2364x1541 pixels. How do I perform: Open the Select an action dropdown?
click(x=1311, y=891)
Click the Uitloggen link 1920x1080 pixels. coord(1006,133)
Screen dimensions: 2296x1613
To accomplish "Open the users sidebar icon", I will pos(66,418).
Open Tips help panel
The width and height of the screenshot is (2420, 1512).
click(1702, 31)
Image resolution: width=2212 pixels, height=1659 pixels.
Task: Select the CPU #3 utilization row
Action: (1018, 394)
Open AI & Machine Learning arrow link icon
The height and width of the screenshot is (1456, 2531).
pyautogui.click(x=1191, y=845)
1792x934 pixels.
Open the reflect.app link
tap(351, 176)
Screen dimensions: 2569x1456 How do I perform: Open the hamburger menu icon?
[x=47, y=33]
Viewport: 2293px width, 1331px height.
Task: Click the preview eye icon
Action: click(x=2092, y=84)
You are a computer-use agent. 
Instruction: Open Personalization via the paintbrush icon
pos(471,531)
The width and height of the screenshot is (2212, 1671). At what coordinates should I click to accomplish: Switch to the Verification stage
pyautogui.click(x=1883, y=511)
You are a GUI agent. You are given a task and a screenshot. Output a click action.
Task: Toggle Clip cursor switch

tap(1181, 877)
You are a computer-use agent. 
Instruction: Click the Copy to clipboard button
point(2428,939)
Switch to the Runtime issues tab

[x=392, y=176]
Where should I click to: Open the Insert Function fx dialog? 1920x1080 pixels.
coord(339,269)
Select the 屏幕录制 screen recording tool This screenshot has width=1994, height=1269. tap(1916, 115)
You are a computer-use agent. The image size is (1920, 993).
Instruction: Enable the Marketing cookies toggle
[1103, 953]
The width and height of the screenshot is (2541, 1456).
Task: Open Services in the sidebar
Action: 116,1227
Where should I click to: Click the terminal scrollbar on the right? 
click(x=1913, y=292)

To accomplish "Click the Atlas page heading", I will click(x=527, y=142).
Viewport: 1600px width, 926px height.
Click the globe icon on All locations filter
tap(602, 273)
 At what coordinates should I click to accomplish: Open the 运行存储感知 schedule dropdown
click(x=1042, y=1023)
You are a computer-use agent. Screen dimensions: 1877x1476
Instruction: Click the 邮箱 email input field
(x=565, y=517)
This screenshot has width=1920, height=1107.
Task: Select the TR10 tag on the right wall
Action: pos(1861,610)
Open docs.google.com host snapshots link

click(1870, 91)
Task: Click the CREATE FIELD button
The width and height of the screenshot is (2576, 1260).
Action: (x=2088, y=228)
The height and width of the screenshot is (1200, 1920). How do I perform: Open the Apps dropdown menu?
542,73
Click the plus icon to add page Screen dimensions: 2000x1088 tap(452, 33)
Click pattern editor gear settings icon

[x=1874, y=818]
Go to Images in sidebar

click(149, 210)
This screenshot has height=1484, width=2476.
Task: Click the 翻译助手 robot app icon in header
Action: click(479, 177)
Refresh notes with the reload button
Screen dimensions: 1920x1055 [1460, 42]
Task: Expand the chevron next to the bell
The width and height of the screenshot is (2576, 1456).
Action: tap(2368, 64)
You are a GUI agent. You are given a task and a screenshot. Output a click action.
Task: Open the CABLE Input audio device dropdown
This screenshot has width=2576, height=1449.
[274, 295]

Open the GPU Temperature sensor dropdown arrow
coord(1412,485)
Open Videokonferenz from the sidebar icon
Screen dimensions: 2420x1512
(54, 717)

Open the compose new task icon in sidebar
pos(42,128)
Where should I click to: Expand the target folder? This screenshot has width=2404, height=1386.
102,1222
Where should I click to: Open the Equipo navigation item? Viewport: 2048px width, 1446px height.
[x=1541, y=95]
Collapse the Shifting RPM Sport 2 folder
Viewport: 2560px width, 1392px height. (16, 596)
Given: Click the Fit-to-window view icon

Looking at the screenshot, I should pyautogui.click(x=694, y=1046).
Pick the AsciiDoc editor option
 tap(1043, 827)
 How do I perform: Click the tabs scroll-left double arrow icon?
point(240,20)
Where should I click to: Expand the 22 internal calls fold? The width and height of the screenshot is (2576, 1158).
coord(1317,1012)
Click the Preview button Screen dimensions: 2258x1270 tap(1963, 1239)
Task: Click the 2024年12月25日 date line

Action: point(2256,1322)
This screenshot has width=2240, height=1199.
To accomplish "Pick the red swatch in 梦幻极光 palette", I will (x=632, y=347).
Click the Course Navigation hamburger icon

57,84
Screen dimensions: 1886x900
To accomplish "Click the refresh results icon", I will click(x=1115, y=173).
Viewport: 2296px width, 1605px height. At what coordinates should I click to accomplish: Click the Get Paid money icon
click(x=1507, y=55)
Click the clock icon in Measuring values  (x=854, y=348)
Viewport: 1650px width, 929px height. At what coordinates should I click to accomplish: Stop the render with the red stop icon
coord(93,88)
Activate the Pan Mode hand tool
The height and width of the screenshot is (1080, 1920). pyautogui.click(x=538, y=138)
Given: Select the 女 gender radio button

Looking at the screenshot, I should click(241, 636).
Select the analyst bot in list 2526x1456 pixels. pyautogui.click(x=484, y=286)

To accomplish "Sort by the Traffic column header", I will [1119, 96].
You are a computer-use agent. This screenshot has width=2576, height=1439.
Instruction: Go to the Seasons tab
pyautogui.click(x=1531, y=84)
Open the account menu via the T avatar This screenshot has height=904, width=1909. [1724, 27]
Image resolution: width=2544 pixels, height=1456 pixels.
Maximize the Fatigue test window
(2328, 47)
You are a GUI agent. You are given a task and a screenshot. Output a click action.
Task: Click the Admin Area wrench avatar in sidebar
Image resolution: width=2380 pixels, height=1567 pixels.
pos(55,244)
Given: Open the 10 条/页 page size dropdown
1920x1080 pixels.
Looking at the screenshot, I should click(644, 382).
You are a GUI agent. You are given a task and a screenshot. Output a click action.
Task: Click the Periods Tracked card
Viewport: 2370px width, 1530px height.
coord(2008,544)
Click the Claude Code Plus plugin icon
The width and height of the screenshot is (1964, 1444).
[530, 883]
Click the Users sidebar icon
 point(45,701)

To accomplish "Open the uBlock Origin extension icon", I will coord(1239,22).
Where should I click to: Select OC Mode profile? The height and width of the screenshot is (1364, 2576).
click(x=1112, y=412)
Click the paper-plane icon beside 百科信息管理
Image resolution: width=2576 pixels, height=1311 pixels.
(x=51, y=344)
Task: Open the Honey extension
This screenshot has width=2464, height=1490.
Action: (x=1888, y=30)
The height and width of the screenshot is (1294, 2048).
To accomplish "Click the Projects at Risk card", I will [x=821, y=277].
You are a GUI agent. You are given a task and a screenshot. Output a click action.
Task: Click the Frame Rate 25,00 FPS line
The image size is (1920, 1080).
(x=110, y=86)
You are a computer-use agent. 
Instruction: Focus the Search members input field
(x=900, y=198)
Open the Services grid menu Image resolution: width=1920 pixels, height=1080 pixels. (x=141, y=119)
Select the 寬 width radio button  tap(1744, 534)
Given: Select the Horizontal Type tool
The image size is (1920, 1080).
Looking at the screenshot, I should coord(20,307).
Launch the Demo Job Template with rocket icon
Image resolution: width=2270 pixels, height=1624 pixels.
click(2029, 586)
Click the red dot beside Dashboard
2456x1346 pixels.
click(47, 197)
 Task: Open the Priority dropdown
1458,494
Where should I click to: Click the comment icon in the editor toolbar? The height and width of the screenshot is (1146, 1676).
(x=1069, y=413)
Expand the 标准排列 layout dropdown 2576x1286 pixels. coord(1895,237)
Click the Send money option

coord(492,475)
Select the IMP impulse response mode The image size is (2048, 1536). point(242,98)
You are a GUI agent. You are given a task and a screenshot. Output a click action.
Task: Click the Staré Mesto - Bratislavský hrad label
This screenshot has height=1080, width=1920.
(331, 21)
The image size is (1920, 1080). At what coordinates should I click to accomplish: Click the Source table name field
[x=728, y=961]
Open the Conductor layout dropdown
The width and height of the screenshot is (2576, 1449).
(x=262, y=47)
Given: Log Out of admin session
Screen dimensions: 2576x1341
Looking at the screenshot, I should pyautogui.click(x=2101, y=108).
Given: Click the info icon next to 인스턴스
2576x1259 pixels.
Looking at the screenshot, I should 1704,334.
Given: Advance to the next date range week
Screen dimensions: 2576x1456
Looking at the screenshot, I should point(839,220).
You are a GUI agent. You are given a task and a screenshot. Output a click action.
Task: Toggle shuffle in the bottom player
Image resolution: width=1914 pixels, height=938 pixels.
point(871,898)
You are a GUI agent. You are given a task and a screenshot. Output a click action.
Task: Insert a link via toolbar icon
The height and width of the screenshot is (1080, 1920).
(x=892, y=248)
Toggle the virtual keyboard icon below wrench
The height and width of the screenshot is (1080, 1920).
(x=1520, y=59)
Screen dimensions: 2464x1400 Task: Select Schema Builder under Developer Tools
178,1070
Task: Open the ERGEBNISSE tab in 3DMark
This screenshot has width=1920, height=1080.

----------

» **What is expected**:
Write out exactly the lines above from the line with "Where should I click to: Expand the target" through the line with "Click the Preview button", both of them included, and leave out all other lines.

» **Output of the exercise**:
Where should I click to: Expand the target folder? This screenshot has width=2404, height=1386.
102,1222
Where should I click to: Open the Equipo navigation item? Viewport: 2048px width, 1446px height.
[x=1541, y=95]
Collapse the Shifting RPM Sport 2 folder
Viewport: 2560px width, 1392px height. (16, 596)
Given: Click the Fit-to-window view icon

Looking at the screenshot, I should pyautogui.click(x=694, y=1046).
Pick the AsciiDoc editor option
 tap(1043, 827)
 How do I perform: Click the tabs scroll-left double arrow icon?
point(240,20)
Where should I click to: Expand the 22 internal calls fold? The width and height of the screenshot is (2576, 1158).
coord(1317,1012)
Click the Preview button Screen dimensions: 2258x1270 tap(1963, 1239)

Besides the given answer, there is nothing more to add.